Learning Rate and Saddle Points

The learning rate η controls how large each update step is. It is the most important hyperparameter in training:

Too High

Updates overshoot the minimum. Loss oscillates or diverges. The model never converges.

Too Low

Training is extremely slow. Gradient becomes tiny in flat regions. Model may get stuck before reaching a good minimum.

Saddle points are locations where the gradient is zero but the point is neither a maximum nor a minimum — the curvature is positive in some dimensions and negative in others. In high-dimensional spaces (millions of parameters), saddle points are far more common than true local minima. Pure gradient descent stalls at saddle points. Mini-batch SGD naturally escapes them because the noise in each gradient estimate provides random perturbations that kick the optimizer off the flat region.

Learning rate schedules — warmup then decay (cosine, linear) — are standard practice: start with a low rate, ramp up to avoid instability early in training, then decay to enable fine-grained convergence. Transformers universally use warmup.

Second-Order Methods

First-order methods only use the gradient (first derivatives). Second-order methods also use the Hessian — the matrix of second derivatives — to get curvature information. Newton's method uses the Hessian to take curvature-aware steps that can converge much faster:

W ← W - H⁻¹ · ∇L (Newton's method)

The problem: for a network with n parameters, the Hessian has n² entries. A model with 100 million parameters would need a 10¹⁶-entry matrix — completely impractical. This is why all large-scale training uses first-order methods. L-BFGS (a quasi-Newton method) approximates the Hessian efficiently and is used for smaller problems like fine-tuning with limited data.

Adaptive Optimizers

Adaptive optimizers automatically adjust the learning rate for each parameter individually based on gradient history. This eliminates much of the sensitivity to a global learning rate.

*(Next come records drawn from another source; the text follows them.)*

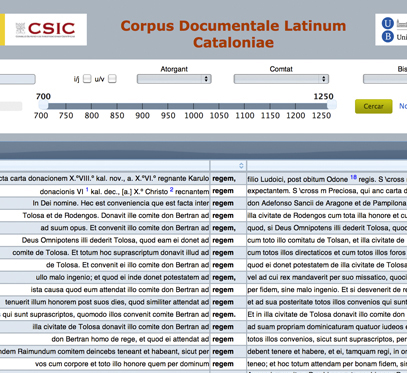Open the Atorgant dropdown
The image size is (407, 373).
point(174,79)
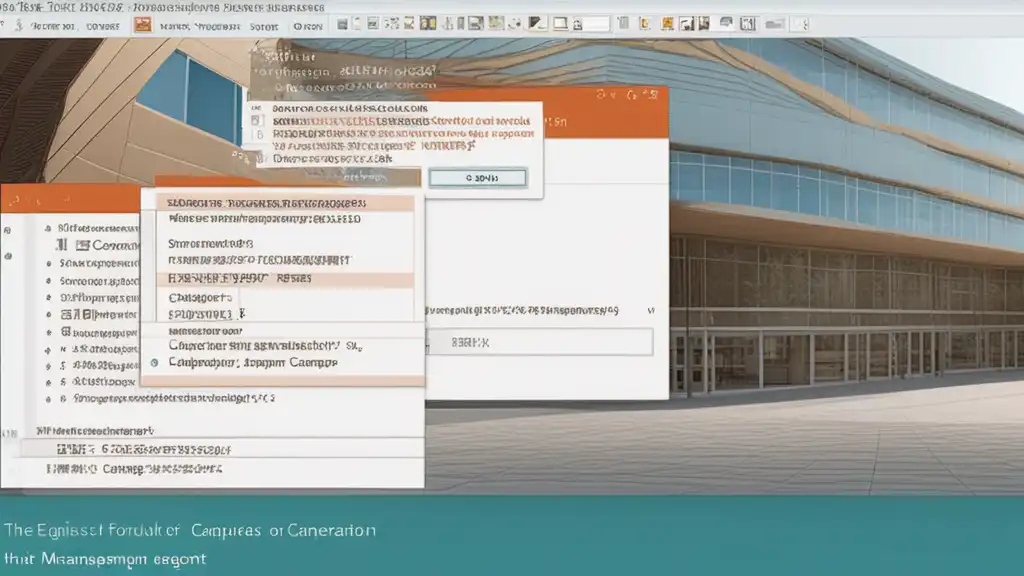Click the black-and-white diagonal icon in the toolbar
The height and width of the screenshot is (576, 1024).
[537, 23]
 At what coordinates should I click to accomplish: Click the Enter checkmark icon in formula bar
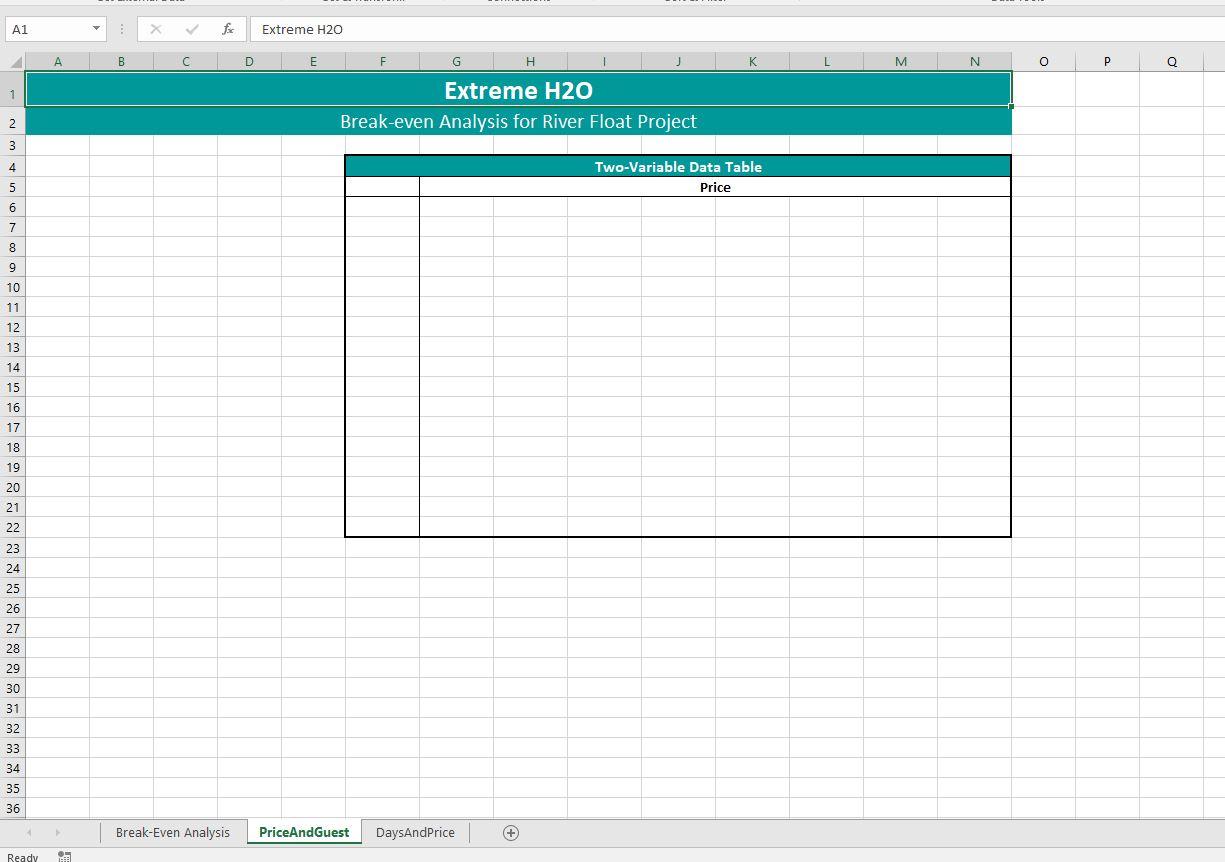pos(192,29)

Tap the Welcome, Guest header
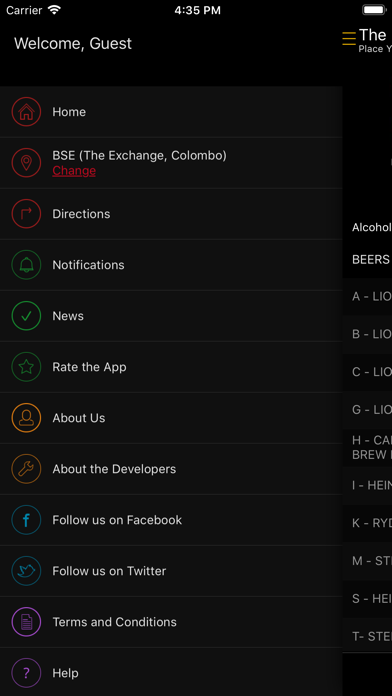pyautogui.click(x=73, y=44)
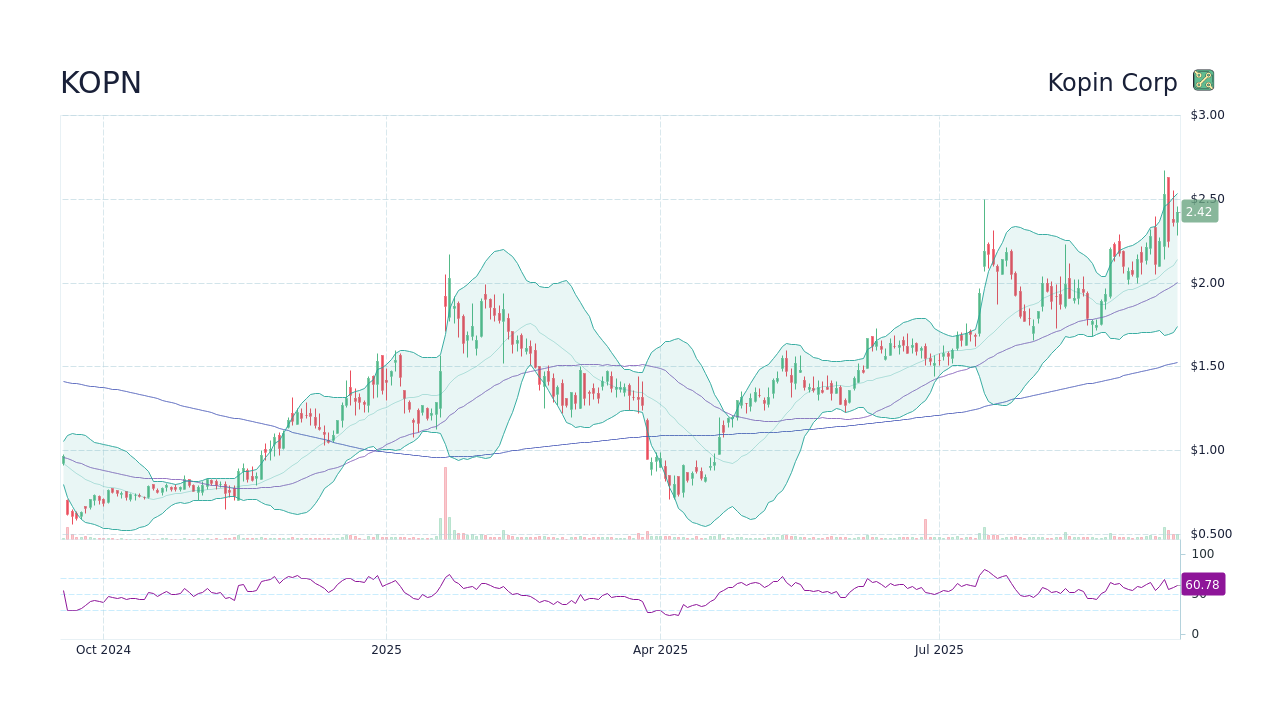Select the Oct 2024 axis label

point(102,650)
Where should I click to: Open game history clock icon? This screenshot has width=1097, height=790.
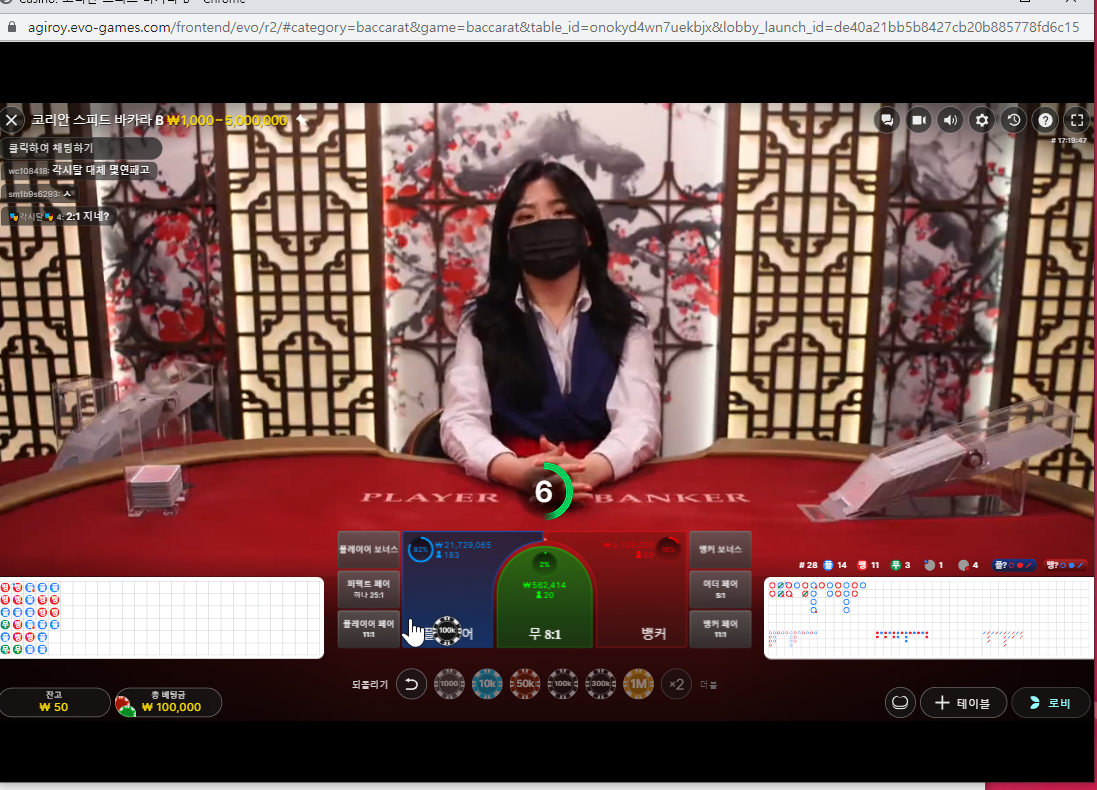pyautogui.click(x=1013, y=120)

Adam (Adaptive Moment Estimation)

Combines momentum (exponential moving average of past gradients) with RMSProp (exponential moving average of squared gradients). Each parameter gets its own effective learning rate, scaled by how consistent its gradient direction has been. Default choice for transformers, CNNs, and most modern architectures.

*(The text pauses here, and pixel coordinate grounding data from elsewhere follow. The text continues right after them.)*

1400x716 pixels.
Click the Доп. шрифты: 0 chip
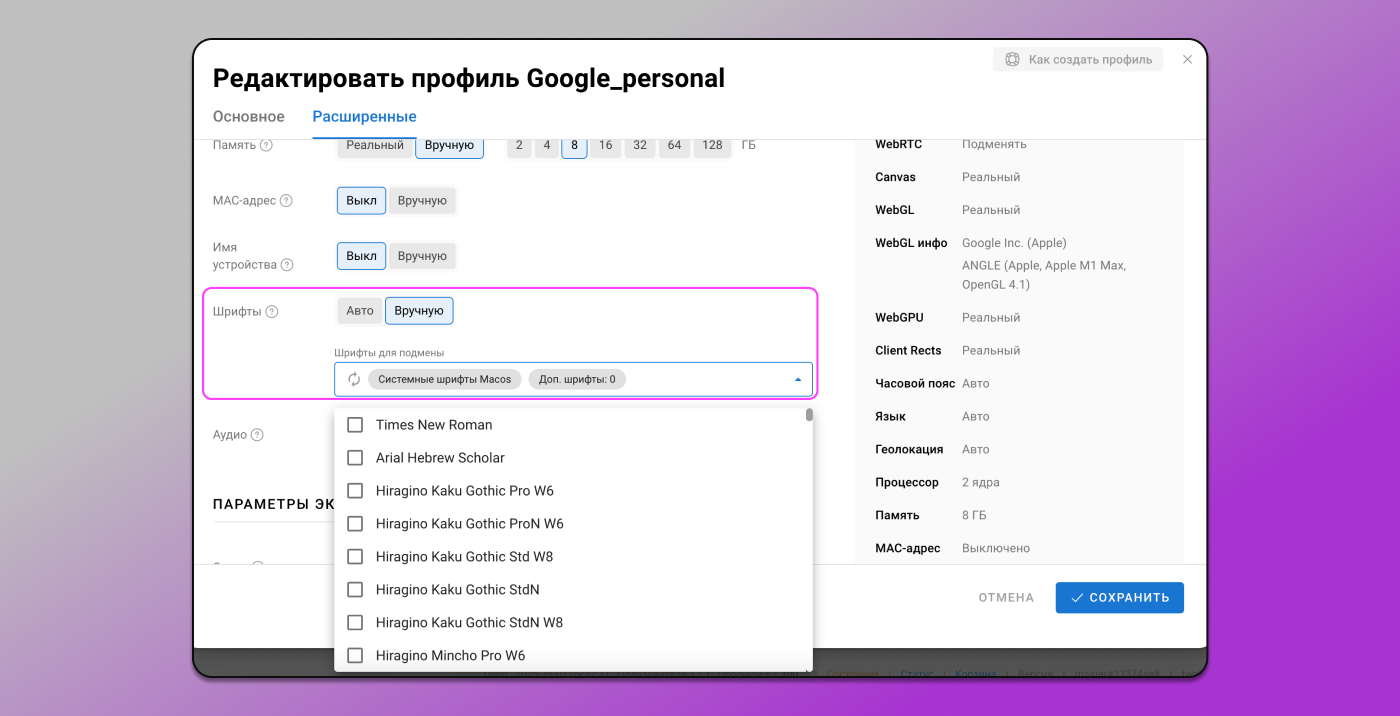(x=577, y=380)
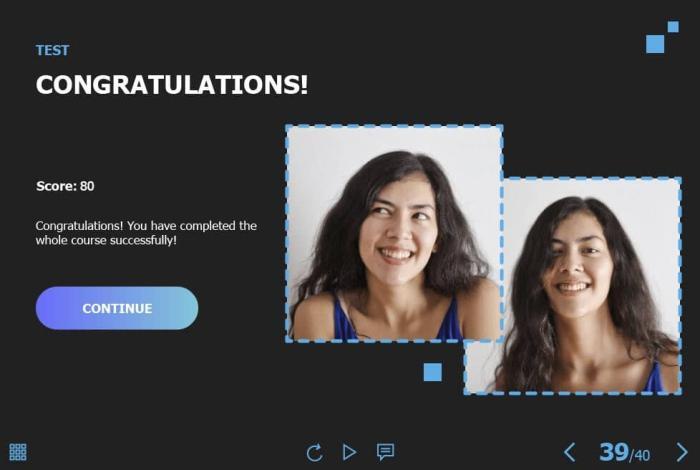Viewport: 700px width, 470px height.
Task: Click the bold Score: label
Action: click(x=56, y=186)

m_t = β₁·m_(t-1) + (1-β₁)·g_t (momentum)
v_t = β₂·v_(t-1) + (1-β₂)·g_t² (squared gradient)
W ← W - η · m̂_t / (√v̂_t + ε)

AdamW

Adam with decoupled weight decay. In vanilla Adam, L2 regularization interacts with the adaptive scaling in a suboptimal way. AdamW applies weight decay directly to weights rather than through the gradient. This is the standard optimizer for training large language models (GPT, BERT, Llama).

Adagrad

Accumulates all past squared gradients. Frequently updated parameters get smaller learning rates over time; infrequently updated parameters get larger rates. Useful for sparse data. Weakness: learning rate monotonically decreases and can reach near-zero — training stalls. RMSProp and Adam fix this by using exponential decay instead of full accumulation.

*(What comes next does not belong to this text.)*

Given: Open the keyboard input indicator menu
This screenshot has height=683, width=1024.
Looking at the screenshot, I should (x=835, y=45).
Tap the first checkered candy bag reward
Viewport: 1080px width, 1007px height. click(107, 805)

Practical Optimizer Guidance

Default for transformers and LLMs: AdamW with cosine decay + warmup
Vision models (CNNs): SGD with momentum often outperforms Adam at convergence, though Adam trains faster
Fine-tuning small datasets: L-BFGS or lower-LR Adam with early stopping
Reinforcement learning: Adam is standard; PPO training uses Adam

Checklist: Do You Understand This?

Can you explain what a gradient is and why ML follows the negative gradient?
Can you apply the chain rule to compute ∂L/∂W for a two-layer network?
Do you understand why mini-batch SGD is preferred over full-batch gradient descent?
Can you explain what a saddle point is and why it matters more than local minima in deep learning?
Do you understand what makes AdamW different from Adam, and why it is preferred for LLMs?
Can you explain why second-order methods are not used for large neural networks?